One of the usual motivations for regulating sports betting is creating a new source of income for state agencies and services. To make that happen, however, it’s kind of important for that income to exceed expenses.
Revenue from the Oregon Lottery Scoreboard betting app just eclipsed that threshold.
It’s been a year and a half since the online sportsbook launched in the Beaver State. Yet the lottery has just now collected enough income from it to equal the cost of its introduction.
And in an effort to make the platform more profitable, the lottery commission is considering a big procedural change.
Scoreboard revenue finally on level with startup, operational costs
In the lottery commission’s March 26 meeting, members shared the latest financials from Scoreboard. Barry Pack, executive director of the Oregon Lottery, spoke about Scoreboard’s status with the full commission.
“Scoreboard has turned a profit and we have recovered all of our original startup costs and are generating net lottery proceeds from the gaming,” Pack said. “Which is great news, given all the challenges of the pandemic in this time period.”
Pack then went on to make a suggestion to the commission on how to make the platform more profitable in the future. Essentially, Pack wants the lottery to “buy insurance” against having to pay out winnings on big bets.
“My recommendation to the commission is that we set aside $1 million in reserve, an initial reserve amount, and we monitor prize volatility over the months ahead and then evaluate whether that is a sufficient reserve, needs to be increased or decreased based on risk and experience. And then remaining net lottery proceeds would transfer in April with the other lottery transfers in a normal schedule. Then beginning next fiscal year, Scoreboard transfers, again to hedge against volatility a little bit, we will transfer those every six months.”
In clearer terms, that means the lottery would delay paying all relevant proceeds to the state to fund this reserve. If a bettor hits on a longshot wager or Scoreboard takes a big bet that it loses, the lottery can dip into that reserve to offset that cost.

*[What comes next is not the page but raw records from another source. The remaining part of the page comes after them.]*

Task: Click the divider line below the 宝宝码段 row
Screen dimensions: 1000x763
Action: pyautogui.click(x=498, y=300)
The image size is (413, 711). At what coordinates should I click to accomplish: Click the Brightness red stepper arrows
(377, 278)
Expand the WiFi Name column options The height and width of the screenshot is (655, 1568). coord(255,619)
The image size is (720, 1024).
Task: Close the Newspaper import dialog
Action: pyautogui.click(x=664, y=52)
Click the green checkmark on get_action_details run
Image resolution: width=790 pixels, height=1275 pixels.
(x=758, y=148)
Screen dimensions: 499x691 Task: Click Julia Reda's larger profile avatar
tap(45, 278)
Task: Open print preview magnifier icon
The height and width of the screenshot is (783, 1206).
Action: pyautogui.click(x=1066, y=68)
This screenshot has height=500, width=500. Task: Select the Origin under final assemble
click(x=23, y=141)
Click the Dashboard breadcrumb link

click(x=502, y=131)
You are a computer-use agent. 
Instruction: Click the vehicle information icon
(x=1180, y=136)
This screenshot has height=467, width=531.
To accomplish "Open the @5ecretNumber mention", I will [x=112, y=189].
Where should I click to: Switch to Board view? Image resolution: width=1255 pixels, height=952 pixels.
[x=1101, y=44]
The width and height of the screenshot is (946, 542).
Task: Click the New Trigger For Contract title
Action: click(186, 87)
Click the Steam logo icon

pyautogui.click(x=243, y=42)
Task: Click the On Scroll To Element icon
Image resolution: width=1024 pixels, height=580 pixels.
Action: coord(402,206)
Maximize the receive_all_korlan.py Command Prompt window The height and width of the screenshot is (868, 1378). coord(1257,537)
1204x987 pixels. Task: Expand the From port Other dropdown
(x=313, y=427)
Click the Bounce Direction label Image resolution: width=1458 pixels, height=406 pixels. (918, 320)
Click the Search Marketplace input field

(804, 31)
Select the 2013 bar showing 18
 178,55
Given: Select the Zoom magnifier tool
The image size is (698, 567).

Should that not occur, the lottery will then release the funds to the state on a deferred basis. This is significant because it compounds the already existing issue of the state not seeing returns from legal sports betting. The intentional delay adds to Scoreboard’s slow growth.
SBTech contract still plagues Scoreboard
A big part of the reason why it took about 18 months to recover startup costs is that Scoreboard’s operator, SBTech, got a sweetheart deal. For example, the state took a loss of $2 million over Scoreboard’s first five months of operation. During that time, SBTech got part of nearly $3 million in payments to vendors.
Even if the revenue sharing was more equitable, the contract has other diminishing effects. The exclusivity of the contract makes SBTech’s product the only legal online sportsbook in the state. Additionally, the lottery’s decision to not offer any markets on college sports compounds that issue.
To give context to this situation, handle came to $29.6 million in February 2021. Revenue for the same month hit its lowest point since Scoreboard launched at just $2.68 million. With about a million fewer people and no professional sports teams within the state’s borders, Iowa sportsbooks did $149.5 million in handle and held over $7.7 million in the same month.
Why that huge disparity? Among other reasons, Iowa bettors have access to nine different online sports betting sites. While legal sportsbooks in other states cashed in on the end of the NCAA basketball season, Scoreboard could not capitalize on that opportunity.
The lack of competitors also has given SBTech zero reason to offer competitive odds and promotions through Scoreboard. With little incentive to change, it’s understandable why many Oregonians may have resisted switching over from betting with illegal bookies or offshore websites.
Help might be on the way for Oregon bettors, though.
Could a rebrand help improve the bottom line for the lottery?
Earlier this year, Pack shared that the lottery is in talks with DraftKings for the company to take over Scoreboard operations. In reality, it would be more of a shift than a complete makeover. DraftKings bought SBTech last year.
DraftKings Sportsbook offers a pretty similar product across the board in all of its sports betting markets, as local regulations allow. That might mean markets on college sports, as there’s no law against betting on college sports in Oregon. The lottery simply decided not to offer those bets.
It could also mean Oregonians could get in on the competitive and frequent promotions that DraftKings offers. For instance, new DraftKings customers can currently take advantage of a Bet $1, Win $100 for the opening month of MLB games.
Hopefully, it won’t take another 18 months for the lottery to turn a significant profit off sports betting.